The following sections show a brief history of the term NoSQL, which is taken from http://en.wikipedia.org/wiki/NoSQL.
"Carlo Strozzi used the term NoSQL in 1998 to name his lightweight, open source relational database that did not expose the standard SQL interface."
NoSQL databases are classified in the following ways:
- Column (HBase, Cassandra)
- Document (MongoDB, Couchbase)
- Key-value (Redis, Riak, MemcacheDB)
- Graph (Neo4j, OrientDB)
Have a look at the following image:
So, why use NoSQL instead of relational databases? There are many different opinions about the benefits of relational or non-relational databases, but to give you the gist of all conversations, the following are the major reasons to use NoSQL:
- A more flexible data model and a dynamic schema
- Scalability
- Better efficiency and performance
Compared to relational database systems, NoSQL databases have a remarkable feature that enables developers to change the data model after inserting data; that is, developers can insert data without defining the data model. This comes in handy when you have a data model that might change after data is inserted.
One of the great NoSQL database facilities is scaling. Almost all NoSQL technologies support a built-in mechanism to scale a database horizontally, and not vertically. Auto-sharding is responsible for this task.
Additionally, NoSQL databases support integrated caching, which improves the read/write performances of a database. The database will frequently use data in memory and restore them while reading data, but not from the disk.
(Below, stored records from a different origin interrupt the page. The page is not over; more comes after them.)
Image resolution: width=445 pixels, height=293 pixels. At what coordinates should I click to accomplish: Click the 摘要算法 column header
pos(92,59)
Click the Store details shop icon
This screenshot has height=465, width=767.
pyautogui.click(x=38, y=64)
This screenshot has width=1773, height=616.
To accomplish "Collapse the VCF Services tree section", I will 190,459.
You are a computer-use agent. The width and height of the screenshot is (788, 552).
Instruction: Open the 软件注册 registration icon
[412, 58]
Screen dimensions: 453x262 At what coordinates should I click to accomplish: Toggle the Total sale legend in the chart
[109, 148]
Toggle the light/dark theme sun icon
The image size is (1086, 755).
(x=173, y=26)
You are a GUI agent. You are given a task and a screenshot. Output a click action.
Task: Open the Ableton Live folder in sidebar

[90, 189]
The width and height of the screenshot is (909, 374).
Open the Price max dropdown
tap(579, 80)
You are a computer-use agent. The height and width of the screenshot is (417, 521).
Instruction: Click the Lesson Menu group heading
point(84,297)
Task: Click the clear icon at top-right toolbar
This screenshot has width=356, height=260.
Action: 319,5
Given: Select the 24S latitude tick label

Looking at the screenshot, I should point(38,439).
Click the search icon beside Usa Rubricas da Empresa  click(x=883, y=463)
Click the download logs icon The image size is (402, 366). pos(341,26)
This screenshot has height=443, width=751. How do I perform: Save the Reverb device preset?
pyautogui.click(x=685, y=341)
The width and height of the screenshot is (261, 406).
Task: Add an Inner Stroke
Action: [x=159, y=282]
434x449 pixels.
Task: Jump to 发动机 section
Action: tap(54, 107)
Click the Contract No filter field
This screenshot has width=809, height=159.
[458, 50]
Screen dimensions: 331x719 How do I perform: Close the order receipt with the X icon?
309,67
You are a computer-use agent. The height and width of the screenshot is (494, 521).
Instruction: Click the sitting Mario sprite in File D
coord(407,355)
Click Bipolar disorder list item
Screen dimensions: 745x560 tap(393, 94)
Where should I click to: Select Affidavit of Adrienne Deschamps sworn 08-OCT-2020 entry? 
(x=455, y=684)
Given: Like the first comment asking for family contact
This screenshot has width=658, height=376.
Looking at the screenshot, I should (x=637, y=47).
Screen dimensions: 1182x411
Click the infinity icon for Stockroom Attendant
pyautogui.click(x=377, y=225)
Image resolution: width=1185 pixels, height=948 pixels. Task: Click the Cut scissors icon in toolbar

This method will affect database performance and improve the overall database speed when reading and writing data.
MongoDB is one of the pioneers in implementing the NoSQL concept by using "Document" as the infrastructure when saving and restoring data from a database. MongoDB is a cross-platform, document-oriented database system. MongoDB was developed by 10gen, a software company, in October 2007. The latest stable version of MongoDB is 2.4.9, and was released on January 10, 2014.
MongoDB is the leading NoSQL database, with stunning implementation, and it has a vibrant community. As you know, one of the basic reasons to choose a technology is an active and lively community so there is always someone who can help you and answer your questions. The graph, shown in the following screenshot is taken from http://www.mongodb.com/leading-nosql-database:
You can ask your questions in StackOverflow or on their individual forums, and you will get an answer at the earliest. Furthermore, there are various books and articles available about MongoDB.
Here, we have some remarkable features of MongoDB:
- Schemaless data: Developers are able to store any data model or change the schema during or after inserting data.
- Replication: MongoDB provides high availability with replica sets. A replica set contains two or more copies of data, and each one can be either primary or secondary.
- Load balancing: Using sharding, MongoDB can scale horizontally, so data will split between two ranges based on sharding keys.
- File storage: MongoDB has a feature that is called GridFS, so you can use MongoDB as a filesystem to store and load data from the disk.
In this book, we will discuss remedies and solutions to provide a highly available MongoDB server. First of all, we will go through the problems and issues that cause server downtime, such as errors or server crashes. In the next chapters, by introducing remedies and exploring the problem with a real-world example, we will sort out the issues.